Die Idee zum sozialen Projekt
Jedes Jahr findet im Hotel Sacher Salzburg das Lehrlingsprojekt statt. Dabei sollen die Lehrlinge im dritten Lehrjahr nicht nur die Möglichkeit bekommen, ein Projekt zu leiten, sondern auch abteilungsübergreifend zu arbeiten, sich persönlich weiterzuentwickeln sowie in Führungspositionen hineinzuschnuppern. Was meist ein Lunch ist, bei dem die Eltern, Lieferanten und Ausbildner eingeladen werden, wurde heuer zu einem Event mit sozialem Charakter. Ermutigt durch den Küchenchef trauten sich die Lehrlinge größer zu denken und die Idee zur Zusammenarbeit mit der Straßenzeitung "Apropos" war geboren.
Zweifel auf beiden Seiten
"Vor dem Start der Umsetzung galt es jedoch die anfänglichen Fragen zu beantworten", schildert Esther Krautner, die Anfänge des Projekts. "Ist die Zeitung denn überhaupt bereit, sich mit uns einzulassen?"; "Sind die Verkäufer bereit, von ihrem Leben zu erzählen?"; und, "Bekommen wir das 'OK' von der Geschäftsleitung?"; Auch die Verkäuferin Luise Slamanig, erzählt, dass es viel Überwindung gekostet habe, mit dem Fünf-Sterne-Superior-Hotel zu kooperieren. Schlussendlich stimmten beide "Parteien" in die Zusammenarbeit ein. Den Lehrlingen wurde bei der Umsetzung freie Hand gelassen und gemeinsam mit dem Fotographen Michael Preschl ging es an die künstlerische Verwirklichung der anfänglichen Idee.

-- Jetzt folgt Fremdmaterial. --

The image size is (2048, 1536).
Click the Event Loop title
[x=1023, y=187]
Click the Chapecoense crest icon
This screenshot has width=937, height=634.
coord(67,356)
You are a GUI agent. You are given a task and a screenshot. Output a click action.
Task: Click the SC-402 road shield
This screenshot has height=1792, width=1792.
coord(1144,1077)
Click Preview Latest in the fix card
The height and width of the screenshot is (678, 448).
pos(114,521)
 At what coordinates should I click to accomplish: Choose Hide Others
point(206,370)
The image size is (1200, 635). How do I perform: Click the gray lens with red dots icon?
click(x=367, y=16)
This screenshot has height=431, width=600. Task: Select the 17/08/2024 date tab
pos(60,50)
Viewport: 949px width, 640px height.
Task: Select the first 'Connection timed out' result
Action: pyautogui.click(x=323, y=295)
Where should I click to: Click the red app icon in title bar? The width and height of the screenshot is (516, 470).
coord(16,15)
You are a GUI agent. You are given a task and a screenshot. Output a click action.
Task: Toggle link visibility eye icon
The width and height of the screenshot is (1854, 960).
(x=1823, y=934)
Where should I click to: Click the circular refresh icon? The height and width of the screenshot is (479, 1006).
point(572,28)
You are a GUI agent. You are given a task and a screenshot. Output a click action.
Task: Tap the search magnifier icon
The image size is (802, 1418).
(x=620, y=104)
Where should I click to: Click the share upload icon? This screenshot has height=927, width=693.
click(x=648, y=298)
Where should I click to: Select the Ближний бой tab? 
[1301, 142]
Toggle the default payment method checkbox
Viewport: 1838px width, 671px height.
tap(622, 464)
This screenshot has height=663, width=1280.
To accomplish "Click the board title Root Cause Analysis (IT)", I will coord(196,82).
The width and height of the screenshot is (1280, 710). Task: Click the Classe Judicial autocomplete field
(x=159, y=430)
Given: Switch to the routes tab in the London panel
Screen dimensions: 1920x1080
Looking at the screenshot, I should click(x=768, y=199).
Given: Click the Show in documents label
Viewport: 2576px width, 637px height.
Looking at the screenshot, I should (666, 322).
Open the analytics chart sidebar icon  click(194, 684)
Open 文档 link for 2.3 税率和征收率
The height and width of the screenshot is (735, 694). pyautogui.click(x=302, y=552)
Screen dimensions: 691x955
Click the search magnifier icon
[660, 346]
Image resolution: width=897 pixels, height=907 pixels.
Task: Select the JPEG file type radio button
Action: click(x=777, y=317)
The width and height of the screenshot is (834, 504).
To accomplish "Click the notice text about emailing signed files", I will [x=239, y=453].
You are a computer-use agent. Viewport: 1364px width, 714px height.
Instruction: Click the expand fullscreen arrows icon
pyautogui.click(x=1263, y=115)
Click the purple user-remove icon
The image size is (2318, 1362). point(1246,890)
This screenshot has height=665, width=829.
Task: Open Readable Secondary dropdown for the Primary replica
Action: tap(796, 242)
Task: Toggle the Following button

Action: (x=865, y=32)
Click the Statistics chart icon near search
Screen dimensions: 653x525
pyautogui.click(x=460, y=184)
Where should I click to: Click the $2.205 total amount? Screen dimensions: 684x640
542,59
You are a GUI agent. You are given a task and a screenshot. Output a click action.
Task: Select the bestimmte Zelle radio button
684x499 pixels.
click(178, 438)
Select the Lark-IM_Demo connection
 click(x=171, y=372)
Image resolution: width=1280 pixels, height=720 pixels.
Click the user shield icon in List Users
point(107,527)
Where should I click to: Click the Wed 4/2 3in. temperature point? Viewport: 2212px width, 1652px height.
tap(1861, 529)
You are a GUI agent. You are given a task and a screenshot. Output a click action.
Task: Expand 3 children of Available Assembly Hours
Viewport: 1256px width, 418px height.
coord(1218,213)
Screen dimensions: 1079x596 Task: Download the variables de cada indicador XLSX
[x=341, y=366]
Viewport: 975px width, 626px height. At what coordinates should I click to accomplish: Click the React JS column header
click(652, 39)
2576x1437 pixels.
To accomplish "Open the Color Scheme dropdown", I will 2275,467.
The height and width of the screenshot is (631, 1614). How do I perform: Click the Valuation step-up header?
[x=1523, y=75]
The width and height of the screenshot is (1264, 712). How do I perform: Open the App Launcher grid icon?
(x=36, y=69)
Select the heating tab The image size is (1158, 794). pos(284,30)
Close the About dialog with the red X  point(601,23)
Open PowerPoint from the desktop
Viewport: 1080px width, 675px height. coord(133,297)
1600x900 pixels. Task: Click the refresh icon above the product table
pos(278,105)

Eine einzigartige Ausstellung
Wie schon in der "Schreibwerkstatt" der Straßenzeitung "Apropos", die mit ihrer weltweit einzigartigen Sprachrohr-Funktion die Lebenserfahrungen der Menschen in die Welt trägt, wurde im Hotel Sacher eine Bühne kreiert, um Gespräche auf Augenhöhe stattfinden zu lassen. 19 Lehrlinge und 15 Verkäuferinnen und Verkäufer arbeiteten gemeinsame an einer Collage, welche die Geschichten hinter den immer freundlichen Gesichtern erzählen und die Menschen hinter den Fotos und Erzählungen hervorheben soll.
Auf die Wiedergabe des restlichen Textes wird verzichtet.